Tarefas
- A) Transcreva do trecho sobre redes sociais a parte entre "Meu propósito, aqui, foi" e "pessoal e político.", inclusive.
- B) Resuma em duas frases o trecho sobre redes sociais.

Trecho selecionado
══════════════════════════════

Meu propósito, aqui, foi apenas o de levantar dados para uma reflexão. Mas
quero acentuar que essas tendências das redes sociais – a virtualidade, o
distanciamento, a superficialidade, a superfluidade do ser humano, a exposição
narcísica, a ilusão de intimidade e popularidade, a “falação” e a “avidez de
novidades” ... – constituem o padrão de isolamento das relações pessoais. E
quanto mais isolados, mais ficamos à mercê de controles e manipulações.
Cada vez mais ameaçados na autoria do nosso destino pessoal e político.

Questões:

A autora Dulce Critelli nos traz diversas reflexões sobre uma nova concepção
de homem e de mundo, bem como de suas consequências na construção de
nossa humanidade. A partir da leitura responda:

1. Qual a concepção de homem prevalece no mundo contemporâneo da


virtualidade?

══════════════════════════════

Dados brutos
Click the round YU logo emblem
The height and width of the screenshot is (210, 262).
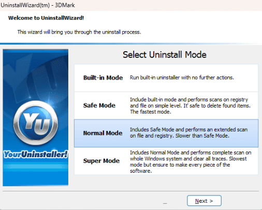click(x=36, y=123)
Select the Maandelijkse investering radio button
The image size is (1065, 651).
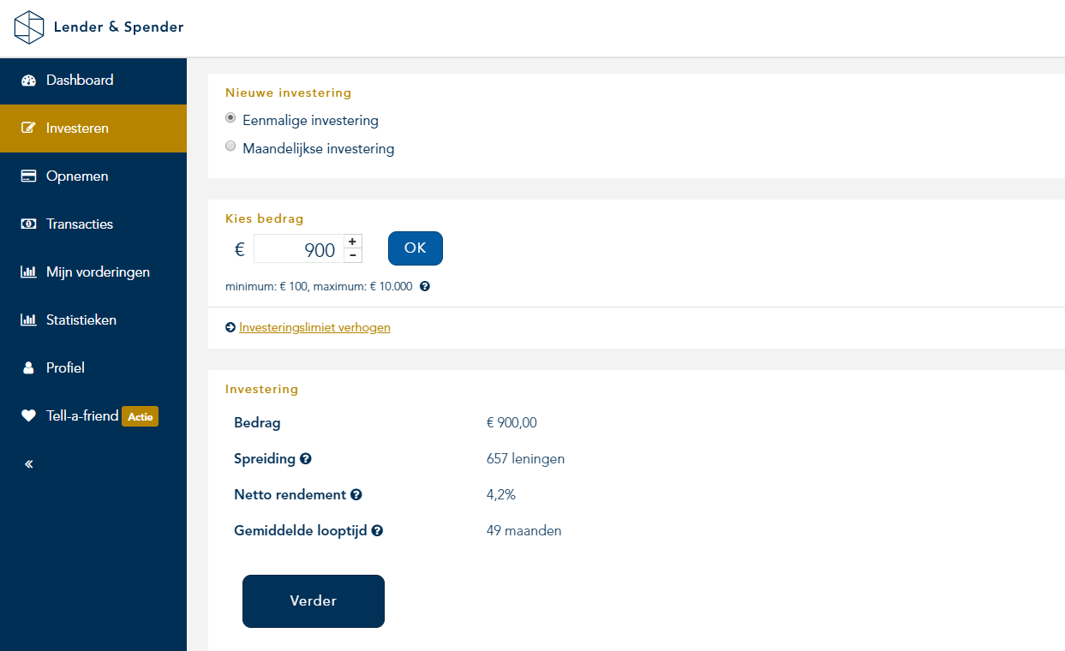(230, 146)
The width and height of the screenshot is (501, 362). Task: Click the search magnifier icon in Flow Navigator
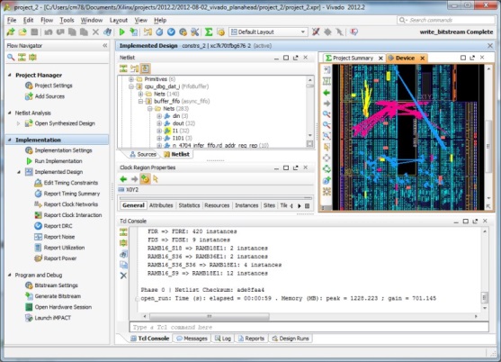11,58
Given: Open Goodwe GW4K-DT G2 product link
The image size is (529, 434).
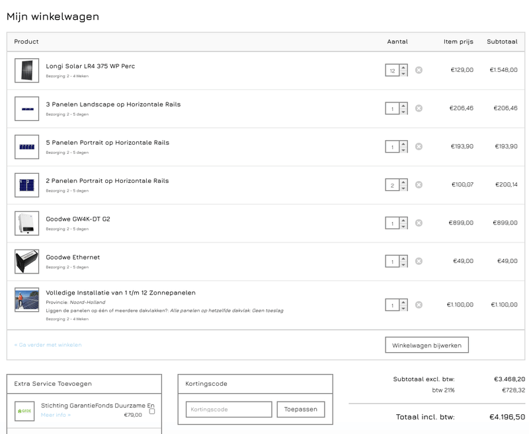Looking at the screenshot, I should point(78,219).

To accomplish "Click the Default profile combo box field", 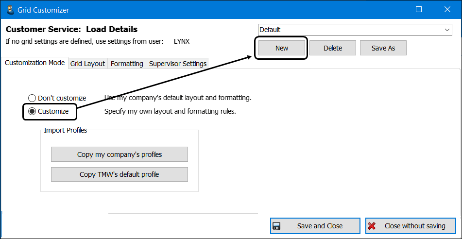I will click(x=350, y=30).
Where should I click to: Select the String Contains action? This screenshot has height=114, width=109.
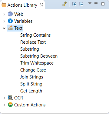click(35, 35)
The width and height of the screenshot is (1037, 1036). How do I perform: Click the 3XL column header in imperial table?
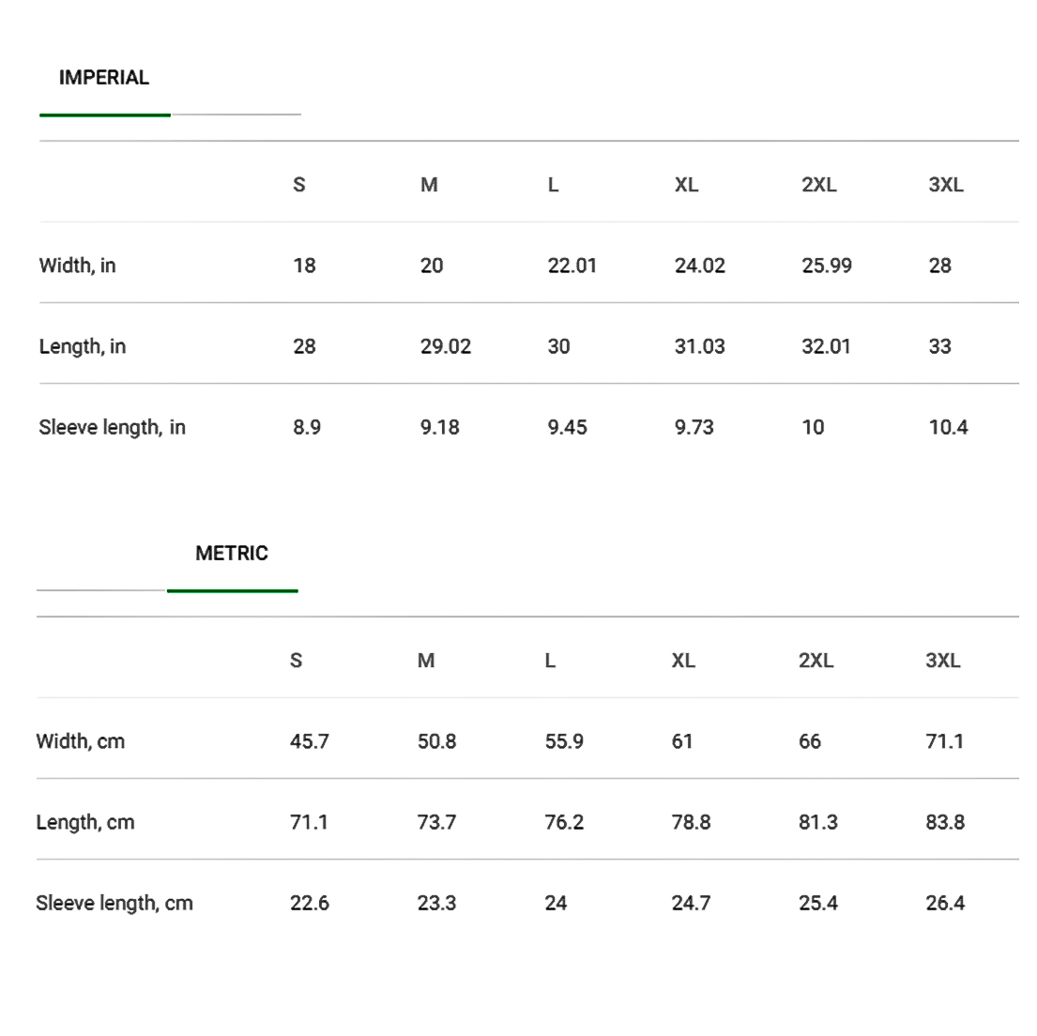click(x=946, y=185)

══════════════════════════════

Respostas
- A)
Meu propósito, aqui, foi apenas o de levantar dados para uma reflexão. Mas
quero acentuar que essas tendências das redes sociais – a virtualidade, o
distanciamento, a superficialidade, a superfluidade do ser humano, a exposição
narcísica, a ilusão de intimidade e popularidade, a “falação” e a “avidez de
novidades” ... – constituem o padrão de isolamento das relações pessoais. E
quanto mais isolados, mais ficamos à mercê de controles e manipulações.
Cada vez mais ameaçados na autoria do nosso destino pessoal e político.

- B) Tendências das redes sociais, como a virtualidade, o distanciamento, a superficialidade, a exposição narcísica e a ilusão de intimidade e popularidade, constituem o padrão de isolamento das relações pessoais. Quanto mais isolados, mais ficamos à mercê de controles e manipulações e mais ameaçados na autoria do nosso destino pessoal e político.